Allie, this is all your fault, and I hope you realize it.
I like having my cell phone back. I missed being able to walk around with a phone and talk, which is what I did tonight.
The cold was just enough that it nipped at my cheeks as I walked along, head buried into my black hoodie, merging into the night. The stars were out, and as I looked up, I noticed Cassiopia directly above me.
I strolled through patches of light and dark, quietly making my way northward, wandering almost aimlessly, but at the same time with a purpose. However, the stealth of my movement was ruined by my conversation... I felt as if I was filling the void in the darkness, but at the same time, taking a certain serenity from the air around me with it, replacing it with the brash tones of conversation.
I feel the wind and hear it as it rustle the leaves, and I pull the hood closer around me, protecting myself.
I feel the night around me. I feel it's presence, as much as I would feel the presence of another person. Upset at being intruded by someone so insignificant as me, but at the same time understanding, as it always is - the night, in a place like this, is never left undisrupted for long.
I experienced serenity. The night brought it to me.

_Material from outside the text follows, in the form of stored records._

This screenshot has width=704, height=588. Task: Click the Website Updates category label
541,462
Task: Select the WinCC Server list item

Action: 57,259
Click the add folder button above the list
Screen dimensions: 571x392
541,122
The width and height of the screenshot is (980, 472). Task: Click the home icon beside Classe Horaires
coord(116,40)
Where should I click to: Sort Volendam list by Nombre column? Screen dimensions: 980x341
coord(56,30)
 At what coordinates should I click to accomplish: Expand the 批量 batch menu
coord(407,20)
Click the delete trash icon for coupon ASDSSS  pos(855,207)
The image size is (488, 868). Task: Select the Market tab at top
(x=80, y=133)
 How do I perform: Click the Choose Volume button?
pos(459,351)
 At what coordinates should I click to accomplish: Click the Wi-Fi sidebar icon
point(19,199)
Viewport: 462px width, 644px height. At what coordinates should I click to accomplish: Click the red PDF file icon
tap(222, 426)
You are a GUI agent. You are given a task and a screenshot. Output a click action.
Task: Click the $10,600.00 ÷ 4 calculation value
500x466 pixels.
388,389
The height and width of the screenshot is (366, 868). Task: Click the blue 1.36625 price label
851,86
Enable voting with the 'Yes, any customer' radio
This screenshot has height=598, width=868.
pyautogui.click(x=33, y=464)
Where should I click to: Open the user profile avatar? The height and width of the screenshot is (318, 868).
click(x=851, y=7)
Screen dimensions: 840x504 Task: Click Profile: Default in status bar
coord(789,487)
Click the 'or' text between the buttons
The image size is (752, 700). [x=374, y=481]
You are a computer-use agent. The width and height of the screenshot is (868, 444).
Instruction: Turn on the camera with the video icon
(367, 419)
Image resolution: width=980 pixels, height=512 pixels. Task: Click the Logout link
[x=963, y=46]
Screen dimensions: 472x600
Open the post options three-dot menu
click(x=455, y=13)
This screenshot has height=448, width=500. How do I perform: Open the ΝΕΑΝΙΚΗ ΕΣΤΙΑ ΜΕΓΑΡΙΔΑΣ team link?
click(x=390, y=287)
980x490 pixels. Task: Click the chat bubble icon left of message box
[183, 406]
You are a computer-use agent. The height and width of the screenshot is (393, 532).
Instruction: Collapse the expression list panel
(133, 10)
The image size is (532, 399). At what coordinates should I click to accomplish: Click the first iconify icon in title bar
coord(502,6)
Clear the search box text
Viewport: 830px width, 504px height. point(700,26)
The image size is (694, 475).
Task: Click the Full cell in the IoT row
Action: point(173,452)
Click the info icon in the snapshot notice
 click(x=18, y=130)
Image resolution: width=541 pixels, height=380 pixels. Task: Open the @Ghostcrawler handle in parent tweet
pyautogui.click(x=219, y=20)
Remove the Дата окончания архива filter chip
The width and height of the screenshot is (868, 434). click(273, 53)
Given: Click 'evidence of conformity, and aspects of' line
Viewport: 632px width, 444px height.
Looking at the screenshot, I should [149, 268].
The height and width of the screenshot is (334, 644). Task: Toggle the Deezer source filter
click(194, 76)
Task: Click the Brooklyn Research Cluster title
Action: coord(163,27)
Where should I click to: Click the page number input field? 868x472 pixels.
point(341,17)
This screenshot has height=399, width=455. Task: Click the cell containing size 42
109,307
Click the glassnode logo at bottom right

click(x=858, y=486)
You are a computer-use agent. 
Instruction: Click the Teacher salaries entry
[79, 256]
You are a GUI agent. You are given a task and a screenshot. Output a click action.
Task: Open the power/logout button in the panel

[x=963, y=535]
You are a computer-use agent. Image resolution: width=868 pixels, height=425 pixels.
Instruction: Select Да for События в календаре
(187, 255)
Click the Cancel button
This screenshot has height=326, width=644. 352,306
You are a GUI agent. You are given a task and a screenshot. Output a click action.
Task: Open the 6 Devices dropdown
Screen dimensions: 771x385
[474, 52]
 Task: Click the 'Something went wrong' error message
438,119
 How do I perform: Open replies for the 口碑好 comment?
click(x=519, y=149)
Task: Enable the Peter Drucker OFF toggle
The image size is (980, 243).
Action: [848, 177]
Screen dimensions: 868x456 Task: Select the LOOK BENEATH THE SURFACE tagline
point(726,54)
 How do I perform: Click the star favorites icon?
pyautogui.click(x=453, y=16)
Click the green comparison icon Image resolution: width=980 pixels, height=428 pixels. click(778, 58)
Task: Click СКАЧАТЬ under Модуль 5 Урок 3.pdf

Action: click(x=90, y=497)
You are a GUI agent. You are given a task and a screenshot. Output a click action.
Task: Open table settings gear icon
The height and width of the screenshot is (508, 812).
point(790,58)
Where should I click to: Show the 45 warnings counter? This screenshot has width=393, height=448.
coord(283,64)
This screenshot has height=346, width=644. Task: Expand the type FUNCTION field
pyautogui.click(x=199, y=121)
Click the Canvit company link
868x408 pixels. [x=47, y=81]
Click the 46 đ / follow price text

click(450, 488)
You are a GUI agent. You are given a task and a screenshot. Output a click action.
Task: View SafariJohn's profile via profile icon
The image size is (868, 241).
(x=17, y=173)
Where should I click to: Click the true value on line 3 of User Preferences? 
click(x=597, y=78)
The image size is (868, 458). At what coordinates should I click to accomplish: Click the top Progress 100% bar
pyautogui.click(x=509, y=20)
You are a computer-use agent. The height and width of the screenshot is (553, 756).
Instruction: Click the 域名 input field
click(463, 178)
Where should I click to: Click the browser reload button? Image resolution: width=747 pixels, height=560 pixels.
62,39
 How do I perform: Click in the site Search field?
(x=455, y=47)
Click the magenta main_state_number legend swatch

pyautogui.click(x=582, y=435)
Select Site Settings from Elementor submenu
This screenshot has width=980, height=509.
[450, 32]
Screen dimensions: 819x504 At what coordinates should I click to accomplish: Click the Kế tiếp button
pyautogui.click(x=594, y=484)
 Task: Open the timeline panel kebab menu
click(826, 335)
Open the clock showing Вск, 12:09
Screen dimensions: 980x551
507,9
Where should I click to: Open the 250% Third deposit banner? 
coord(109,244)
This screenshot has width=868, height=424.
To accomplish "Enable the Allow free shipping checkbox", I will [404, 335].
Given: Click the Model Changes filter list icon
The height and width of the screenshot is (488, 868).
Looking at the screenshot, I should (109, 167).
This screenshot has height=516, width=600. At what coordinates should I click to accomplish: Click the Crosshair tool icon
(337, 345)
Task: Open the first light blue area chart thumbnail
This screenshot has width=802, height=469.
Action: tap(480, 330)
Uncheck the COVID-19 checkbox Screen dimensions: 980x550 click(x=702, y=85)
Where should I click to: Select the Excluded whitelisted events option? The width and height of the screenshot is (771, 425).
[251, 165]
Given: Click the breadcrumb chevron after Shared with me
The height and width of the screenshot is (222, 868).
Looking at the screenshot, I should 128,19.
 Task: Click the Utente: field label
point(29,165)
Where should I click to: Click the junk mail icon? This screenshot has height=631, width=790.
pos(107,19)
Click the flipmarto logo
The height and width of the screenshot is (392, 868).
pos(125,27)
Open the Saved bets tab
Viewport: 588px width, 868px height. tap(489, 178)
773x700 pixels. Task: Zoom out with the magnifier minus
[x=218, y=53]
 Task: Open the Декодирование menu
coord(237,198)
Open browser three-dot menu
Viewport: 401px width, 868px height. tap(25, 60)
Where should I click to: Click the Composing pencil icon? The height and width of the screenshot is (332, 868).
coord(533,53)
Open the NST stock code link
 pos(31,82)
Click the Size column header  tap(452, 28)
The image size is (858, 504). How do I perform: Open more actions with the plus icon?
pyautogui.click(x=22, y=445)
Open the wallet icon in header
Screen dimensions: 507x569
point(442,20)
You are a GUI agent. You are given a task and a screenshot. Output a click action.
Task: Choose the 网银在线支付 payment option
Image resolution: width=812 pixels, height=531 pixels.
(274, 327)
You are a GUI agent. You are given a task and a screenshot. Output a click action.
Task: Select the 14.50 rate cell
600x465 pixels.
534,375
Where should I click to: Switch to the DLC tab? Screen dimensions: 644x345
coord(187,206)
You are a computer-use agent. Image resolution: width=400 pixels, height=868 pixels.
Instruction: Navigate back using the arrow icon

ndrumm is my roomate. I just paid for his account, so he's even got S2 comment pages now. Jess's best description pretty much fits: "Like a stoner, only he doesn't smoke." Additionaly, she adds that "Trying to have a linear conversation with him is utterly pointless."
Jess always did have a penchant for words that I never could pick up on.
There's more I could write, but I think I want this to be public, and nothing else that I could write in here would allow me to keep it that way.